To find the magnetic field induction at the center of a regular polygon with \( n \) sides, inscribed in a circle of radius \( R \), due to one side of the polygon, we can follow these steps: ### Step-by-Step Solution: 1. **Identify the Geometry**: - A regular polygon with \( n \) sides is inscribed in a circle of radius \( R \). The center of the polygon coincides with the center of the circle. 2. **Calculate the Angle Subtended by One Side**: - The total angle around a point is \( 360^\circ \) or \( 2\pi \) radians.
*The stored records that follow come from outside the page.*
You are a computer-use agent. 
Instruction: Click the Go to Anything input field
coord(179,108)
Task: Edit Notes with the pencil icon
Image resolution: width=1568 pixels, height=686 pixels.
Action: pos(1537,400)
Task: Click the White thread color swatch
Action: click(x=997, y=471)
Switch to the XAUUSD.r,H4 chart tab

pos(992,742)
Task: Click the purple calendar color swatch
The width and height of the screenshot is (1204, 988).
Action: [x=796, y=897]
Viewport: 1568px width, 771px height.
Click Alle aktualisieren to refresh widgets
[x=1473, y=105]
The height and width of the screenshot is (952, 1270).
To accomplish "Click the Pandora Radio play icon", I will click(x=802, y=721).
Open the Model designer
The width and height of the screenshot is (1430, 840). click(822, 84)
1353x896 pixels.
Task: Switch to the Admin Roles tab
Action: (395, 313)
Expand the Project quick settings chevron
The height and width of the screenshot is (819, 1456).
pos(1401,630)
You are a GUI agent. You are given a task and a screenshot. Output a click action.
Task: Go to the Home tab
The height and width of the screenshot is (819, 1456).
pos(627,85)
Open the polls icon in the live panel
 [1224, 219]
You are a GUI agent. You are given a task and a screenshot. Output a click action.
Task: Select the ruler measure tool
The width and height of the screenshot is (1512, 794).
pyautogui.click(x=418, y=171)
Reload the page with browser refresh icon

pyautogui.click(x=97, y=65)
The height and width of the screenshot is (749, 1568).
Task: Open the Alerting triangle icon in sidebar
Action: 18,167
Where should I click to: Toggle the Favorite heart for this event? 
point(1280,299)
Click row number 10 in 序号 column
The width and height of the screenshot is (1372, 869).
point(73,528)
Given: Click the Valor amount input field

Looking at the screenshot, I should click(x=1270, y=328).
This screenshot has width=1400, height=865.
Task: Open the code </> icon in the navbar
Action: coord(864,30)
Therefore, the angle subtended by one side of the polygon at the center is: \[ \theta = \frac{2\pi}{n} \] 3. **Determine the Perpendicular Distance**: - When we bisect the angle \( \theta \), we get two angles of \( \frac{\theta}{2} = \frac{\pi}{n} \). The perpendicular distance \( D \) from the center to the midpoint of one side is given by: \[ D = R \cos\left(\frac{\pi}{n}\right) \] 4. **Use the Formula for Magnetic Field due to a Finite Wire**: - The magnetic field \( B \) at a distance \( D \) from a straight wire carrying current \( I \) is given by: \[ B = \frac{\mu_0 I}{4\pi D} \left( \sin \theta_1 + \sin \theta_2 \right) \] - Here, \( \theta_1 \) and \( \theta_2 \) are the angles from the wire to the endpoints of the segment, which in this case are both \( \frac{\pi}{n} \). 5. **Substitute Values**: - Since \( \sin \theta_1 = \sin \theta_2 = \sin\left(\frac{\pi}{n}\right) \), we have: \[ B = \frac{\mu_0 I}{4\pi D} \left( 2 \sin\left(\frac{\pi}{n}\right) \right) \] - Substituting \( D = R \cos\left(\frac{\pi}{n}\right) \): \[ B = \frac{\mu_0 I}{4\pi R \cos\left(\frac{\pi}{n}\right)} \left( 2 \sin\left(\frac{\pi}{n}\right) \right) \] 6. **Simplify the Expression**: - This simplifies to: \[ B = \frac{\mu_0 I}{2\pi R} \cdot \frac{\sin\left(\frac{\pi}{n}\right)}{\cos\left(\frac{\pi}{n}\right)} \] - Which can be expressed as: \[ B = \frac{\mu_0 I}{2\pi R} \tan\left(\frac{\pi}{n}\right) \] 7. **Direction of the Magnetic Field**: - Using the right-hand thumb rule, the direction of the magnetic field due to the current flowing in the wire will be inside the plane of the polygon. ### Final Result: The magnetic field induction at the center of the polygon due to one side is: \[ B = \frac{\mu_0 I}{2\pi R} \tan\left(\frac{\pi}{n}\right) \]